JavaScript (Node.js), 48 bytes
x => n => x . replace (/ /g,c=>2*(n/=2)&1?c+c:c)
-2 B Arnauld
The 8th space would never get doubled so it work correctly
MATL, 20 bytes
t f y 5W=f iB ) hS )
Spaces have no effect on the above code, and can be placed anywhere.
Explanation
t % Implicit input: string. Duplicate
f % Find: gives [1 2 ... L], where L is the string length
y % Push another copy of the string
5 % Push 5
W % Exponential with base 2: gives 32
= % Compare, element-wise. Gives true for spaces, false otherwise
f % Find: gives indices of spaces
i % Input: number
B % Binary expansion. Gives true/false for the bits
) % Use as logical index. Gives indices of spaces selected by the binary expansion
h % Concatenate horizontally. Attaches those indices to the original [1 2 ... L]
S % Sort
) % Use as indices into the stting. Implicit display
Charcoal, 33 bytes
Nθ¿ ¿ ¿ ¿ ¿ ⭆η⎇›ι ι… ⊕﹪÷θX²№…ηκ ²
Try it online! Link is to verbose version of code. Explanation:
Nθ
Input n.
¿ ¿ ¿ ¿ ¿
Filler commands that do nothing but are required for the source layout. (They're actually if statements, but strings of one or two spaces are both truthy anyway.)
⭆η⎇›ι ι… ⊕﹪÷θX²№…ηκ ²
Map over the message, replacing characters that are not greater than one or two spaces (this always covers the rest of printable ASCII) with one or two spaces truncated or cyclically extended to one or two spaces according to the next least significant bit of the input number. The bit index is found by counting spaces so far so this has to be the eighth space for that to work correctly (adding a two byte filler is golfier than any other way of working around it).
05AB1E, 24 21 bytes
.γ ð Q } I b € 0ÅϺ}J
Try it online or verify all test cases.
Explanation:
.γ # Adjacent group-by on the first (implicit) input-string:
ðQ # Check if the current character is a space
}I # After the group-by: push the second input-integer
b # Convert it to a binary-string
€0 # Put a 0 before each bit (and convert it to a binary-list)

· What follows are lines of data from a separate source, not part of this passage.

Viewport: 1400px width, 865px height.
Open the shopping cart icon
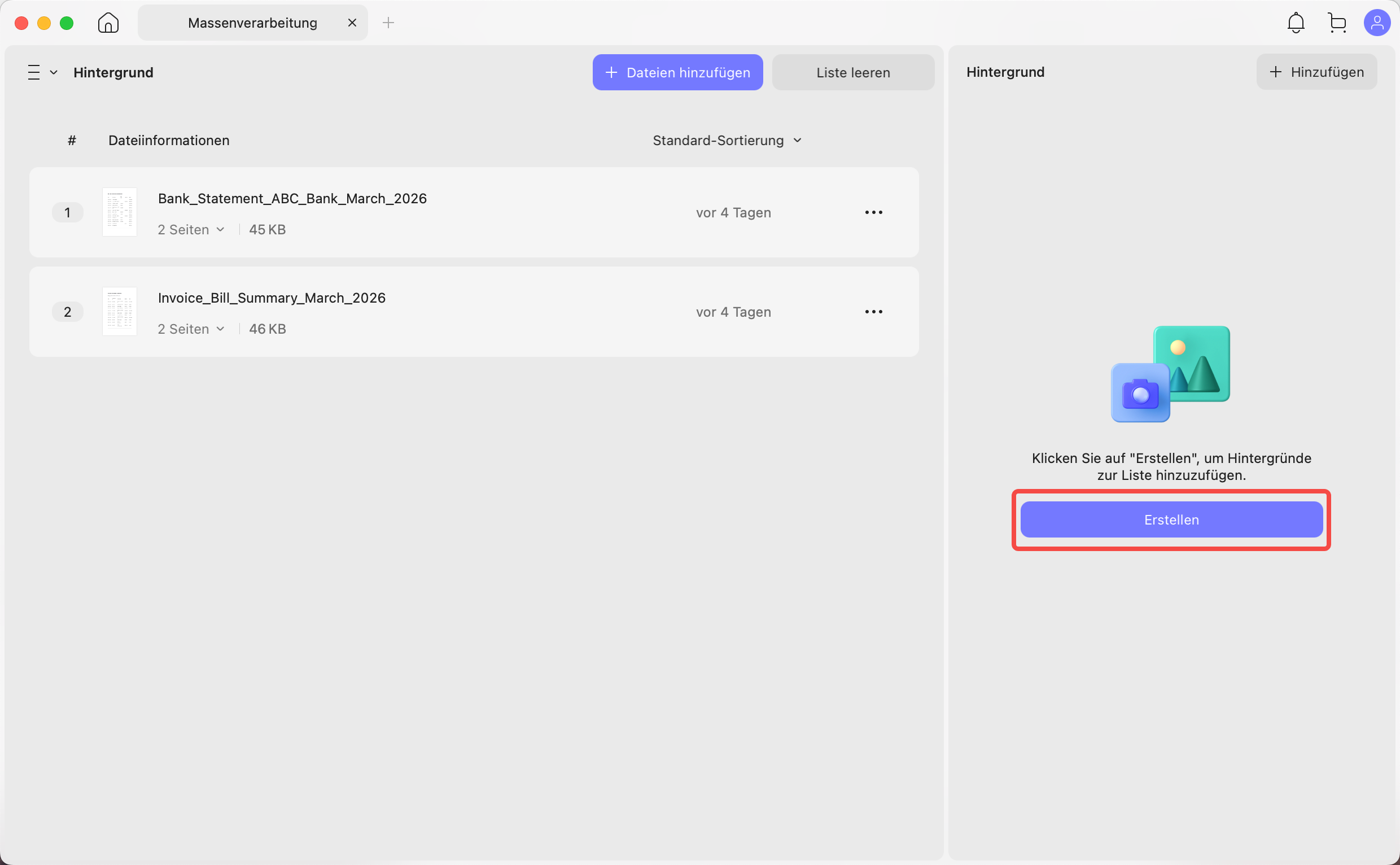1337,23
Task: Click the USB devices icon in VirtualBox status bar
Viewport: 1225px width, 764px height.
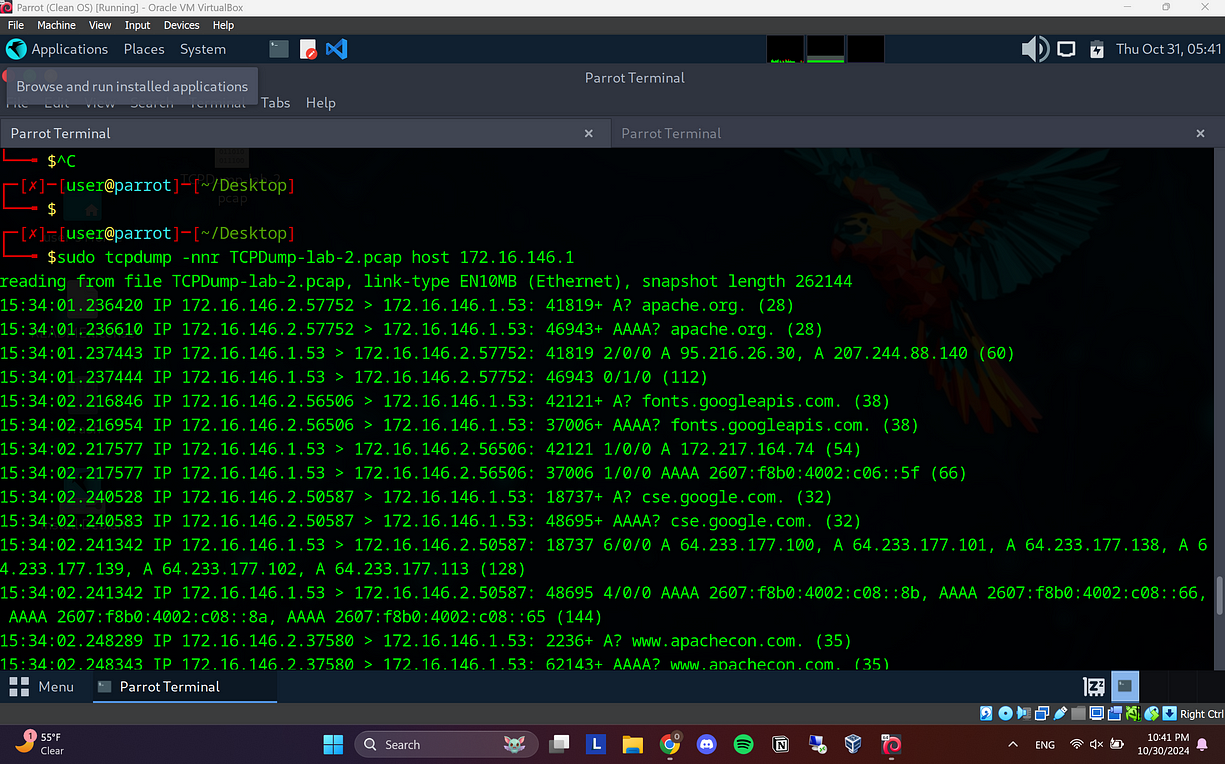Action: pyautogui.click(x=1060, y=713)
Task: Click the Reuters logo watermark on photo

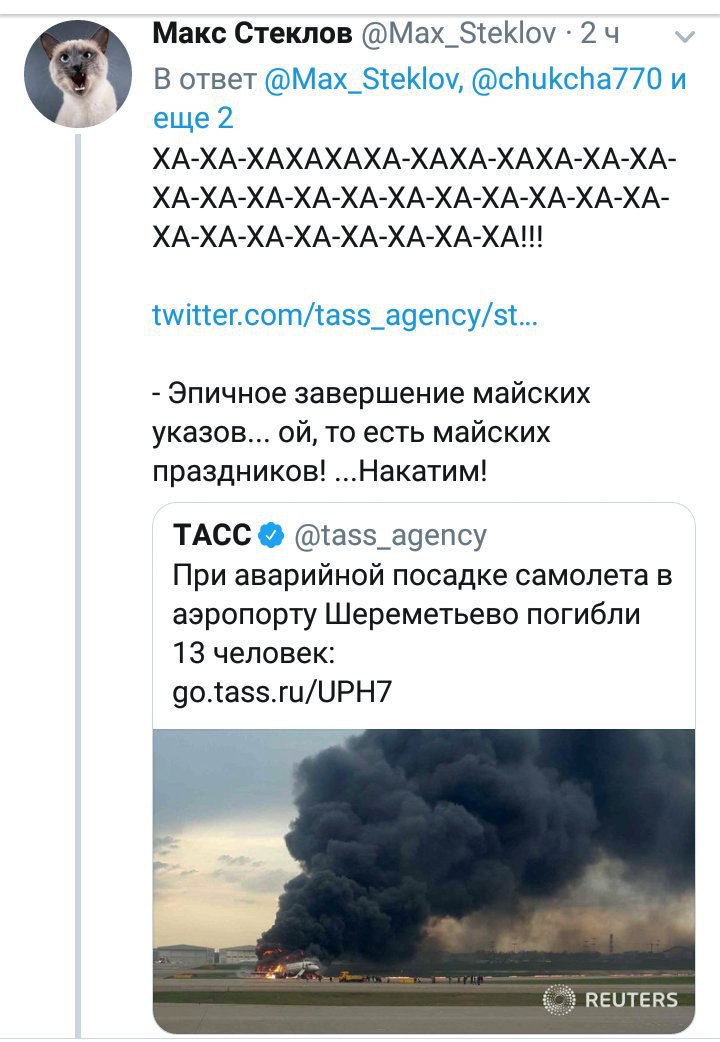Action: (x=610, y=999)
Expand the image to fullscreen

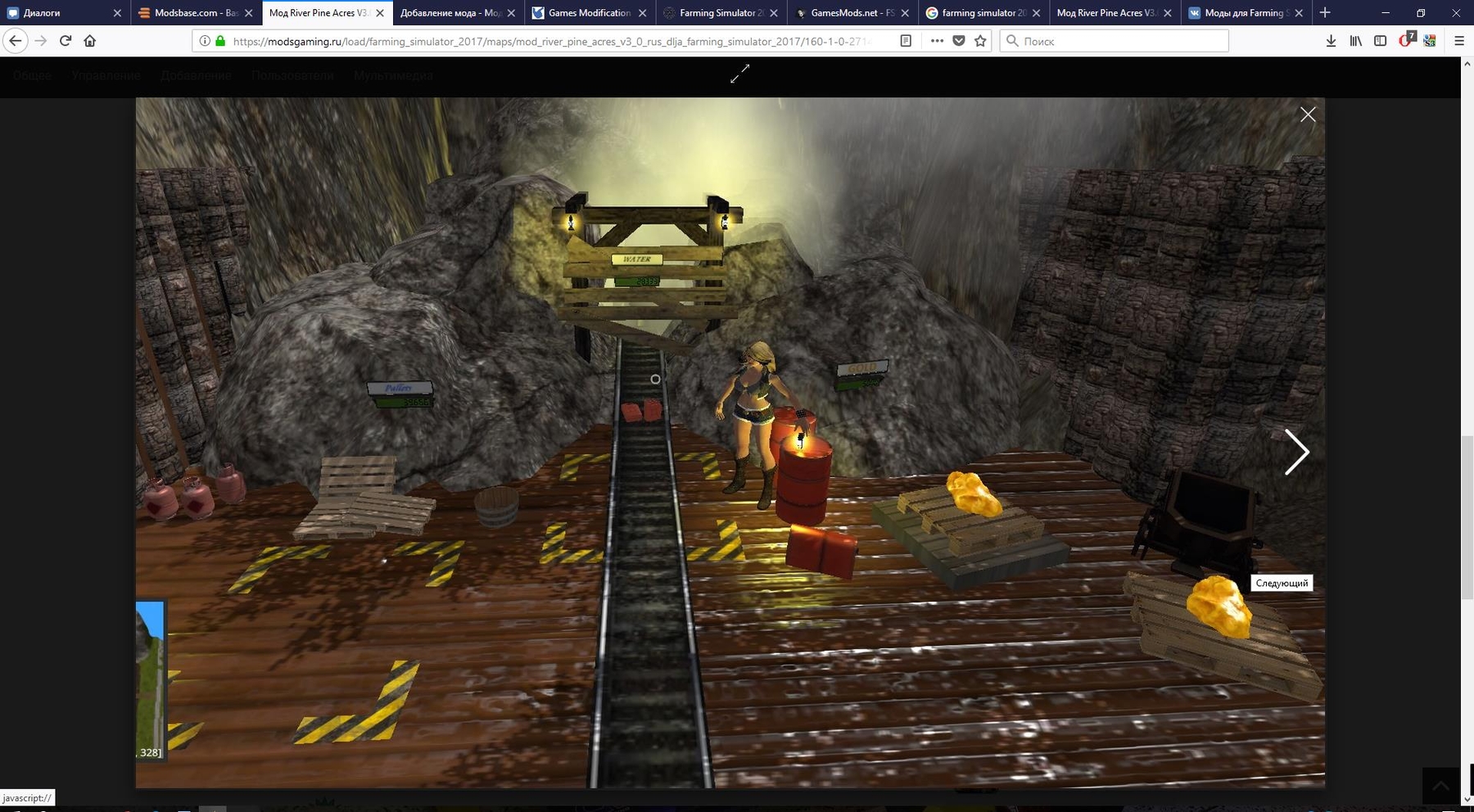(739, 74)
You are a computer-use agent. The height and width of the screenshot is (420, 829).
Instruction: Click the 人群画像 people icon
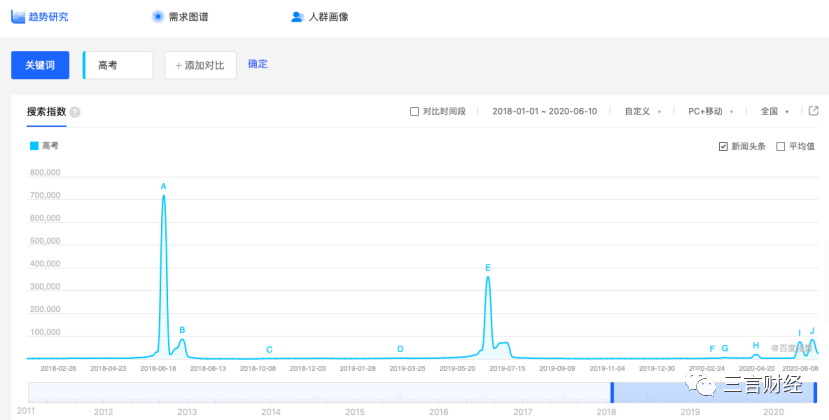tap(298, 17)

ÅÏ # Apply on the truthy (==1) positions in the grouped list:
º # Horizontal mirror, to double the space
}J # After the truthy-apply: join it back together to a string
# (which is output implicitly as result)
The no-op spaces to comply to the challenge rules can be added anywhere in the code, except between the .γ and ÅÏ, since those are single 2-byte builtins.